En ese momento escuché abrirse la puerta principal.

Daniel había llegado.

Entró despacio, como quien sabe que cualquier palabra puede provocar una explosión.

—Elena…

No levanté la vista de la pantalla.

—¿Terminó la reunión con tu secretaria?

Él dejó las llaves sobre el recibidor.

—Necesitamos hablar con calma.

—Cinco años casados y ahora descubres que hablar con calma era importante.

Daniel respiró profundamente.

—No pasó nada entre Mia y yo.

Me giré lentamente hacia él.

—Entonces explícame por qué reservaste la misma habitación de hotel tres veces.

Por primera vez vi auténtico miedo en sus ojos.

Duró apenas un segundo.

Después recuperó la compostura.

—La empresa hace las reservas automáticamente.

—Qué curioso.

Giré la computadora para que pudiera verla.
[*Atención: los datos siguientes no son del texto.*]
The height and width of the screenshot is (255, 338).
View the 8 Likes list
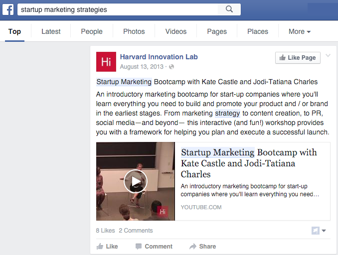[105, 231]
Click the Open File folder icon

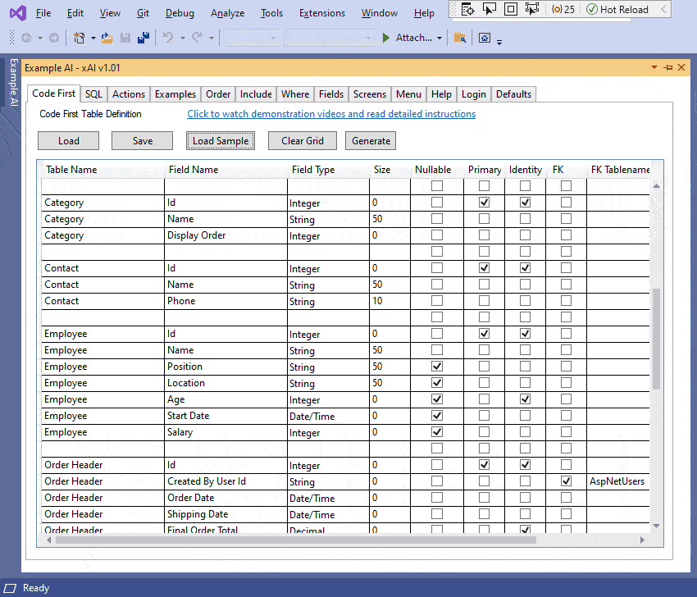click(x=107, y=38)
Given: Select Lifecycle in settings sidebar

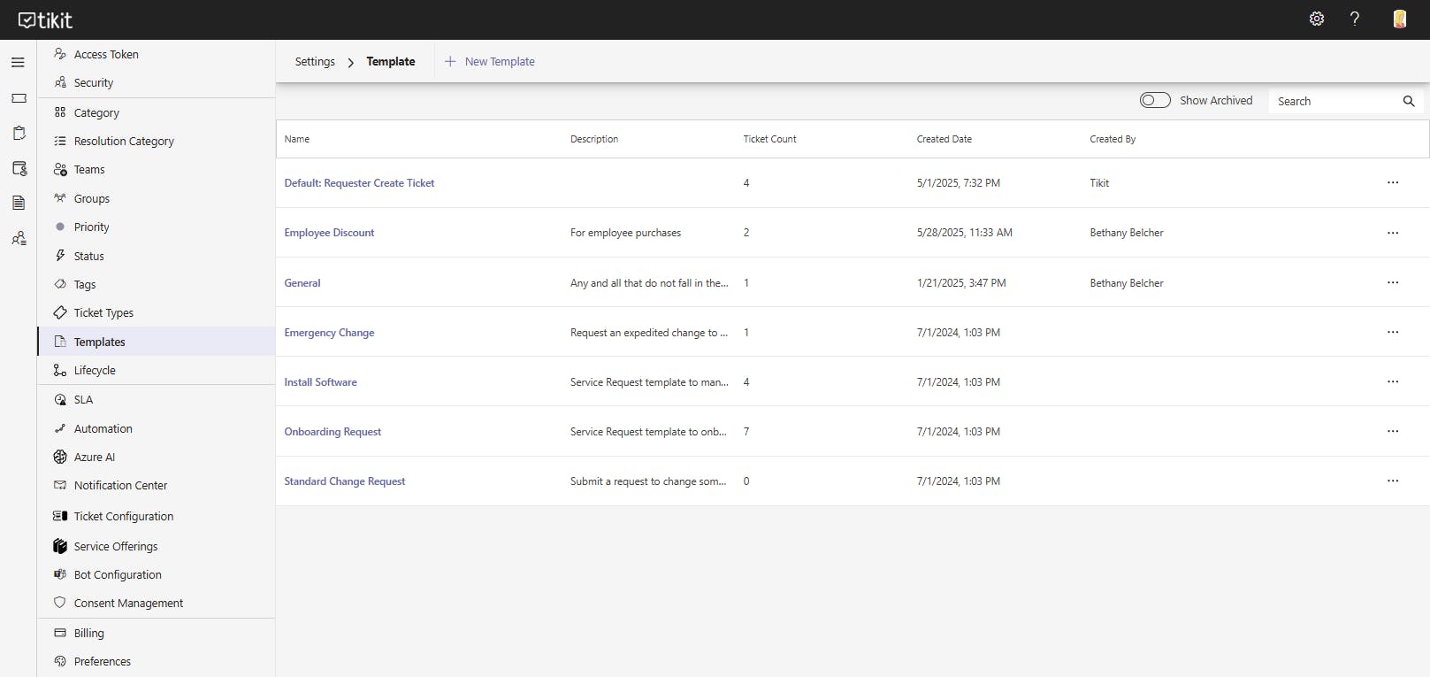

—Porque la empresa también pagó tres cenas románticas para dos.

Él tragó saliva.

—Era con clientes.

—¿Siempre el mismo cliente?

Silencio.

—¿Y también era un cliente quien dormía sobre tus piernas en el avión?

Daniel comenzó a caminar nervioso por la sala.

—Estás armando una historia con cosas que no entiendes.

Me puse de pie.

—Entonces ayúdame a entender.

Él abrió la boca.

La volvió a cerrar.

No tenía ninguna explicación.

En ese instante sonó su teléfono.

La pantalla se iluminó sobre la mesa.

MIA COLLINS.

Los dos miramos el nombre al mismo tiempo.

Daniel intentó tomar el teléfono.

Yo fui más rápida.

Contesté.

—¿Señor Carter? —preguntó la voz temblorosa de Mia.

No respondí.

Ella continuó hablando sin saber quién escuchaba.

El director quiere vernos. Descubrió los cambios en los informes de gastos. Dice que alguien revisó las facturas del hotel.

Mi corazón dio un vuelco.

Daniel me arrebató el teléfono.

—Te llamo después.

Colgó de inmediato.

Durante unos segundos ninguno habló.

Hasta que sonreí.

Muy despacio.

—Interesante.

Daniel negó con la cabeza.

—No es lo que piensas.

—Hoy has repetido esa frase tantas veces que empieza a perder sentido.

Él pasó ambas manos por su rostro.

Parecía agotado.

Pero no sentía lástima.

Solo quería la verdad.

—Hay cosas de la empresa que no puedo contarte.

—Perfecto.

Entonces tampoco podré contarte lo que pienso hacer mañana.

Sus ojos se estrecharon.

—¿Qué significa eso?

Tomé mi bolso.

—Voy a visitar tu oficina.

Él dio un paso adelante.

—No.

Aquella respuesta fue demasiado rápida.

Demasiado desesperada.

—¿Por qué no?

—Porque vas a empeorar las cosas.

Lo observé fijamente.

Aquello no sonaba como un hombre preocupado por un matrimonio.

Sonaba como alguien aterrado de que descubrieran algo.

Sin responder, salí de la casa.

Dormí esa noche en casa de mi amiga Rachel.

No le conté toda la historia.

Solo dije que necesitaba pensar.

A la mañana siguiente me dirigí directamente al edificio donde trabajaba Daniel.

La recepcionista me reconoció enseguida.

—Buenos días, señora Carter.

Sonreí con educación.

—¿Está Daniel?

—Salió hace una hora para una reunión.

Mentía.

Lo supe porque su automóvil seguía en el estacionamiento.

Mientras esperaba junto al ascensor, escuché dos voces al otro lado del pasillo.

Una pertenecía a Mia.

La otra era de un hombre mayor.

Si la esposa descubre todo, el proyecto se viene abajo —dijo él con evidente preocupación.

—Ella ya sospecha —respondió Mia en voz baja—. Nos vio juntos en el avión.

Mi pulso comenzó a acelerarse.

Di un paso más cerca.

—No podemos permitir otro escándalo. Bastante tenemos con la auditoría.

Auditoría.

Proyecto.

Escándalo.

Aquellas palabras empezaban a formar un rompecabezas mucho más grande que una simple aventura.

Entonces alguien abrió una puerta detrás de mí.

Me giré.

Era el director general de la empresa.

Me miró sorprendido.

—Señora Carter… precisamente quería hablar con usted.

Sentí un escalofrío recorrer mi espalda.

Él cerró lentamente la puerta de su despacho.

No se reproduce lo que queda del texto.